Self-Assembling, Highly Conductive Sensors Could Improve Wearable Devices




Marzia Momin

Penn State researchers developed a new soft and stretchable material that can be 3D-printed. The material can be used to fabricate wearable devices, such a sensor that can be worn on a finger, as shown here.

­To advance soft robotics, skin-integrated electronics and biomedical devices, researchers at Penn State have developed a 3D-printed material that is soft and stretchable — traits needed for matching the properties of tissues and organs — and that self-assembles. Their approach employs a process that eliminates many drawbacks of previous fabrication methods, such as less conductivity or device failure, the team said.  

“People have been developing soft and stretchable conductors for almost a decade, but the conductivity is not usually very high,” said corresponding author Tao Zhou, Penn State assistant professor of engineering science and mechanics and of biomedical engineering in the College of Engineering and of materials science and engineering in the College of Earth and Mineral Sciences. “Researchers realized they could reach high conductivity with liquid metal-based conductors, but the significant limitation of that is that it requires a secondary method to activate the material before it can reach a high conductivity.” 

Liquid metal-based stretchable conductors suffer from inherent complexity and challenges posed by the post-fabrication activation process, the researchers said. The secondary activation methods include stretching, compressing, shear friction, mechanical sintering and laser activation, all of which can lead to challenges in fabrication and can cause the liquid metal to leak, resulting in device failure.   

“Our method does not require any secondary activation to make the material conductive,” said Zhou, who also has affiliations with the Huck Institutes of the Life Sciences and the Materials Research Institute. “The material can self-assemble to make its bottom surface be very conductive and its top surface self-insulated.” 

In the new method, the researchers combine liquid metal, a conductive polymer mixture called PEDOT:PSS and hydrophilic polyurethane that enables the liquid metal to transform into particles. When the composite soft material is printed and heated, the liquid metal particles on its bottom surface self-assemble into a conductive pathway. The particles in the top layer are exposed to an oxygen-rich environment and oxidize, forming an insulated top layer. The conductive layer is critical for conveying information to the sensor — such as muscle activity recordings and strain sensing on the body — while the insulated layer helps prevent signal leakage that could lead to less accurate data collection. 

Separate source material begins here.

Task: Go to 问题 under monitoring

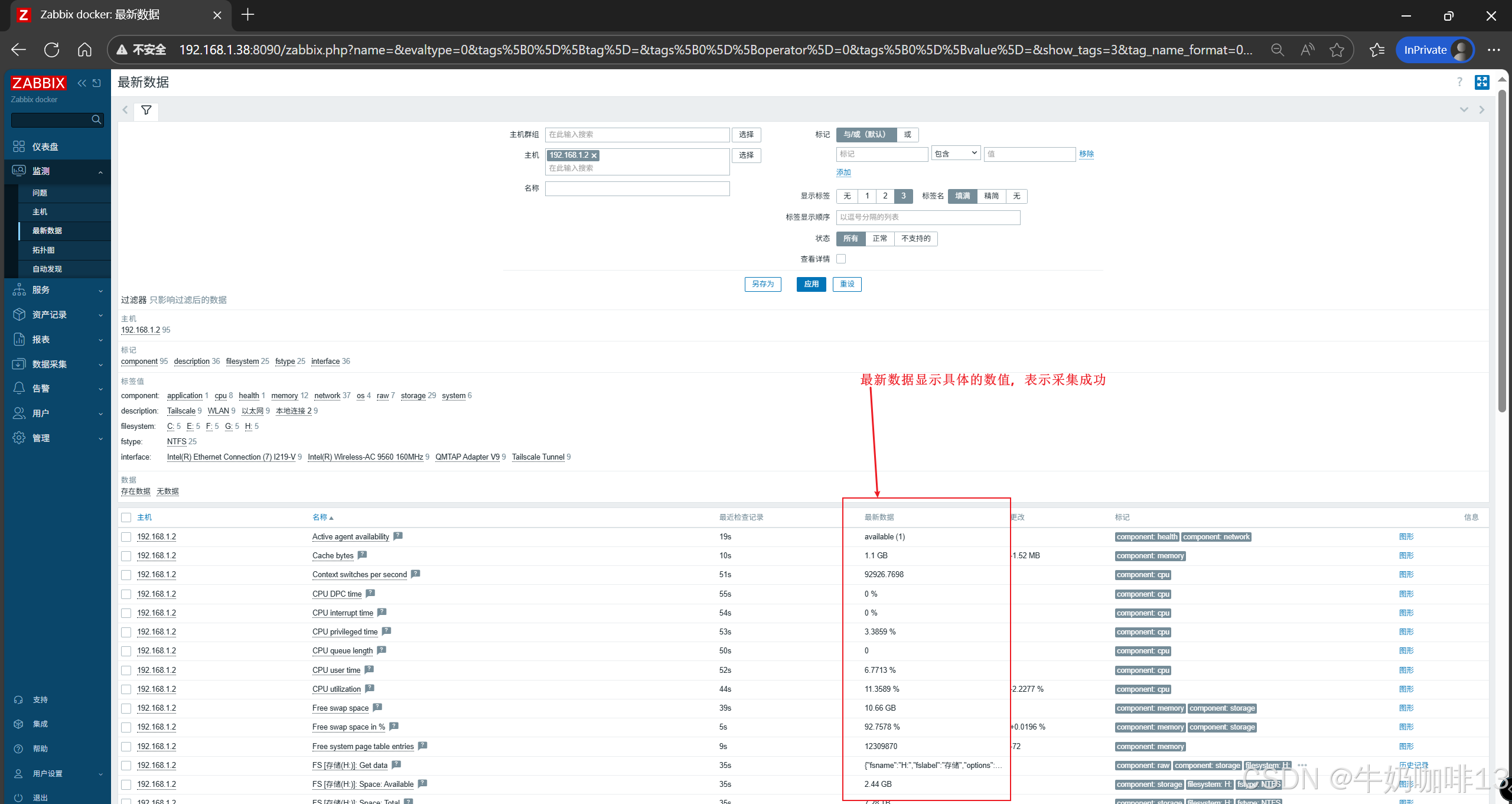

“Our innovation here is a materials one,” Zhou said. “Normally, when liquid metal mixes with polymers, they are not conductive and require secondary activation to achieve conductivity. But these three components allow for the self-assembly that produces the high conductivity of soft and stretchable material without a secondary activation method.”  

The material can also be 3D-printed, Zhou said, making it easier to fabricate wearable devices. The researchers are continuing to explore potential applications, with a focus on assistive technology for people with disabilities. 

The papers other authors are Salahuddin Ahmed, Marzia Momin and Jiashu Ren, all doctoral students in the Penn State engineering science and mechanics department, and Hyunjin Lee, a doctoral student in the biomedical engineering department at Penn State. This work was supported by the National Taipei University of Technology-Penn State Collaborative Seed Grant Program and by the Department of Engineering Science and Mechanics, the Materials Research Institute and the Huck Institutes of the Life Sciences at Penn State.